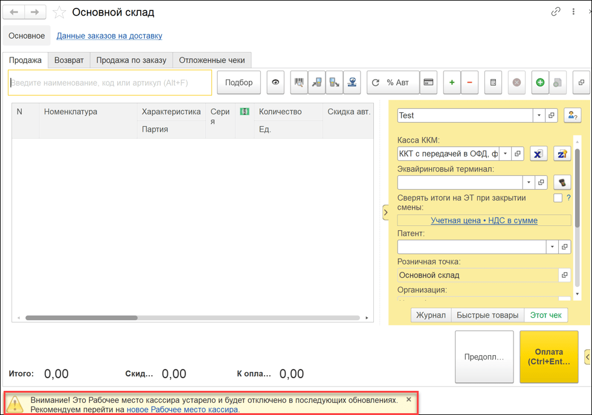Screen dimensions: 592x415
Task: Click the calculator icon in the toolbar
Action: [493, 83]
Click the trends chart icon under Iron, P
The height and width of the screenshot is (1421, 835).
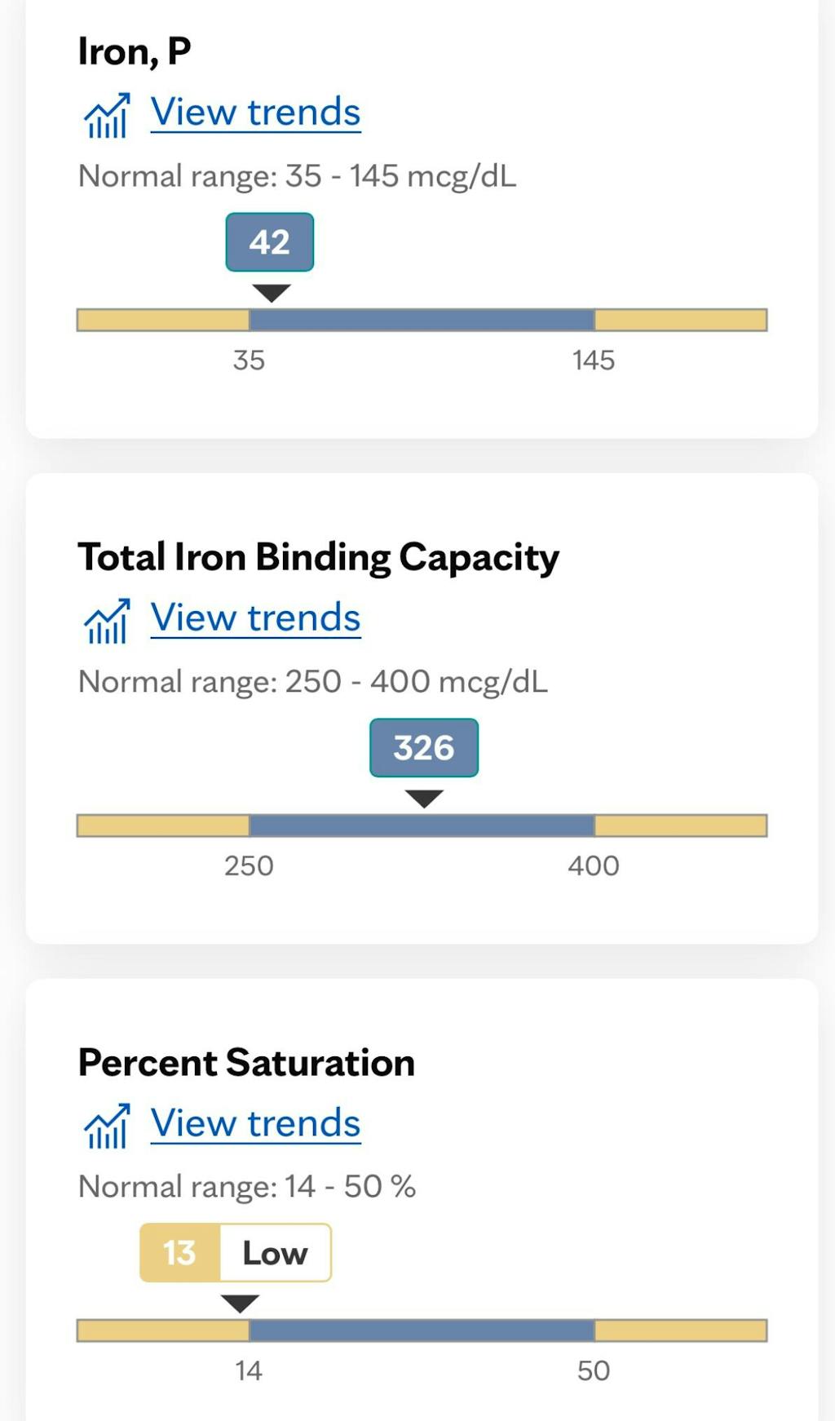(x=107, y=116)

● EXERCISE BRIEF:
Arrange the lines of the material above as a numbered list, leaving out blank lines and the pictures.

● CORRECT RESULT:
1. Screen dimensions: 592x415
2. Task: Click the calculator icon in the toolbar
3. Action: [493, 83]
4. Click the trends chart icon under Iron, P
5. The height and width of the screenshot is (1421, 835).
6. (x=107, y=116)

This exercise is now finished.